What do medical interns in Nigeria think of the white coat? A cross sectional study.
Nig Q J Hosp Med. 2013 Jan-Mar;23(1):22-6
Authors: Esezobor CI, Adeniyi OF, Makwe CC, Kanu OO, Bello T
BACKGROUND: The appeal of the white coat to both the doctors and the public is waning. In most developing countries such as Nigeria doctors' view of the white coat is not known.
OBJECTIVE: To determine the proportion of interns which supported wearing of white coat by doctors.
METHODS: A 10-item questionnaire was distributed to medical interns undertaking mandatory pre-registration training in a tertiary hospital. Characteristics of interns who were supportive of doctors wearing the white coat were compared to those who did not support or were indifferent to it.

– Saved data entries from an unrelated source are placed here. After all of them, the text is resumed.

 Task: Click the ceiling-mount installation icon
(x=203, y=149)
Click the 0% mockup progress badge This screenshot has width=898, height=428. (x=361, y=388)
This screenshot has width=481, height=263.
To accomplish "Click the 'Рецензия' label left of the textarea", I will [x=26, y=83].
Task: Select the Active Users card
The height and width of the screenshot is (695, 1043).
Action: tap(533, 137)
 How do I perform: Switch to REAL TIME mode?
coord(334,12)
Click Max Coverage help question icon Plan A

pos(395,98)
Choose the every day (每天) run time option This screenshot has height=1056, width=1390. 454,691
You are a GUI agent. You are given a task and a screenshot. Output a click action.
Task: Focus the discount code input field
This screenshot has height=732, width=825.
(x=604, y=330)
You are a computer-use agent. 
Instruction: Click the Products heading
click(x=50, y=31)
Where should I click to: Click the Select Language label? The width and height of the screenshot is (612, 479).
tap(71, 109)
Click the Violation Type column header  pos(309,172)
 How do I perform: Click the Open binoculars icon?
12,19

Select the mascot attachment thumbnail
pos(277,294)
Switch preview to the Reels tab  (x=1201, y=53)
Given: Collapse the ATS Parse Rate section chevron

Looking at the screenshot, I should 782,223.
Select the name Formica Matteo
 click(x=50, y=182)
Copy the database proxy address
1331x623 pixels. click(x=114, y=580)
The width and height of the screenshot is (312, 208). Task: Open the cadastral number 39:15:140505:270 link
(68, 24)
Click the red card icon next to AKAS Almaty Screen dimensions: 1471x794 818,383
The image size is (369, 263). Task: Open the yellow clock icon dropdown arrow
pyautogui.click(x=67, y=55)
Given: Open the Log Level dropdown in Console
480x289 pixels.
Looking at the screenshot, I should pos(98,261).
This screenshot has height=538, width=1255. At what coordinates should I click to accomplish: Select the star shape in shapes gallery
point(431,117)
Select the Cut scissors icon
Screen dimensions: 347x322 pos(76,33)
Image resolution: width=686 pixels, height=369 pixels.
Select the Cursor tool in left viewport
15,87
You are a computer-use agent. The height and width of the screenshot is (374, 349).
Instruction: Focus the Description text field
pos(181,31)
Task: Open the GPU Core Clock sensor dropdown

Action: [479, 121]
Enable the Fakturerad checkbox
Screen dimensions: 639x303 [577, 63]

RESULTS: Two hundred and thirty three interns returned completed questionnaires. About 54% (126) and 52% (107) of the participants were males and graduates of the College of Medicine, University of Lagos respectively. The majority of interns (167; 71.7%) supported the wearing of white coats by doctors when attending to patients; 22 (9.4%) were opposed to it while 44 (18.9%) were indifferent. Older interns, females and interns who had not rotated through Paediatrics were more likely to support the wearing of white coats by doctors. The commonest reason for wearing the white coat was for identification.
CONCLUSION: The majority of medical interns supported the wearing of white coat by doctors. Prevention of infection is no longer the major reason for wearing the white coat. There is need to document the public's perception of the white coat.